The right context

Ask yourself this: who commits more child abuse, men or women? If you’re like most folks, you’ll say women. Perhaps it’s been the media that has influenced this perception. Take notice the next time you read an article on child abuse and how each gender can be treated differently. Here’s an article that puts child abuse into context – something that is not often done.

Men are more commonly the perpetrators in abuse cases, while women lead in cases of neglect. Statistics show the most typical abuser profile is the boyfriend of a single mom, 18 to 30 years old and unemployed. If the mother is facing financial difficulties herself, she may have the boyfriend move in to share living expenses — or to have free child care while she works.

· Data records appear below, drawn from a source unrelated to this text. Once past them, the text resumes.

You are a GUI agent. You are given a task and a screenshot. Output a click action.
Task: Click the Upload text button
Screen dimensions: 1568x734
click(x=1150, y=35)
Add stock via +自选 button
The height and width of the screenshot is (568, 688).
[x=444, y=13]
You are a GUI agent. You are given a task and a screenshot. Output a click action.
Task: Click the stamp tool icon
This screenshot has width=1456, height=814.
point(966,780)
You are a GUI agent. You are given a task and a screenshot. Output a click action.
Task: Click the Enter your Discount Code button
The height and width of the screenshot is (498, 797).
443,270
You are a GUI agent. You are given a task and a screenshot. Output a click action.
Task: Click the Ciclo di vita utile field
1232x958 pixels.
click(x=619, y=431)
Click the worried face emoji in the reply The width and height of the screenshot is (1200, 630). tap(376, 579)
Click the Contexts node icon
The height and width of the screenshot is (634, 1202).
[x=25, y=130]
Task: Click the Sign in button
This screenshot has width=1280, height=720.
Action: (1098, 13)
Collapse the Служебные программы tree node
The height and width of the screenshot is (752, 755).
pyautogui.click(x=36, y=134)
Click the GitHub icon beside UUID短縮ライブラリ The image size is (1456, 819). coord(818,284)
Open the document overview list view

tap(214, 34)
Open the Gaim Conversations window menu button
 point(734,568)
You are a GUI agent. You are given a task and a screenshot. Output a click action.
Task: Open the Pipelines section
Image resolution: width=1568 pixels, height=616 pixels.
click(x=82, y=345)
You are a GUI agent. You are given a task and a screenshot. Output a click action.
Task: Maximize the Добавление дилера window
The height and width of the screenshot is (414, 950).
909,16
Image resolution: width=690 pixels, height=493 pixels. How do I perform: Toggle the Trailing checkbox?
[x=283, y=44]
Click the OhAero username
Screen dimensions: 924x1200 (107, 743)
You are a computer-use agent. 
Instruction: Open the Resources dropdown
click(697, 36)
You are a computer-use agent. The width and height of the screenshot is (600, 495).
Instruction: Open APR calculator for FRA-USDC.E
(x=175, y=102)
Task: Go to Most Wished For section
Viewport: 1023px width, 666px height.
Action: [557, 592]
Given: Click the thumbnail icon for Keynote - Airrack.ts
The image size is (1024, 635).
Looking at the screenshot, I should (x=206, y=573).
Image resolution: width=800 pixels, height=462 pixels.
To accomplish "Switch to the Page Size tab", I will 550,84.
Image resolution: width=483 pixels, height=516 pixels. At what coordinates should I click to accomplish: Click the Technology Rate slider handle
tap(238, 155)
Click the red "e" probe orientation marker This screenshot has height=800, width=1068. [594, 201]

The fact that these men have no biological bond with the children, and often no prior parenting experience, makes them ill-prepared to deal with crying jags, potty-training accidents and the battle of wills that can come with feeding very young children.

“If you look at the age curve for victims of shaken-baby syndrome, it often correlates with the crying curve of babies — the amount of time each day that babies spend crying,” said Dr. Mark Kesler, medical director of the state’s child protection team for Orange and Osceola counties. “People don’t understand that babies can cry a certain number of hours each day, and that’s normal.”

It doesn’t take much, Kesler notes, to seriously injure an infant by shaking. The difference in size and strength between adult and child coupled with a baby’s weak neck muscles and disproportionately large head can quickly lead to permanent brain damage or death.
 

The article, Brutal Child Abuse on the Rise, states that child abuse may increase as the economy worsens. 

It also provides resources at the end.

It’s a difficult topic, but it’s written with facts and resources. Well done!

Notice how this article, Lynn Child Abuse Rates Outpacing Most of US, provides some context, but discussion of solutions focuses on who? Single moms, of course. Research does find that single parenthood contributes to a small degree of social problems. However, 25 million single parents in a nation of 300 million are not the cause of society’s social ills, including child abuse. Father absence is actually just a small factor. It makes more sense to look at factors like poverty, drug laws, gang prevention and so on than to focus on single mothers.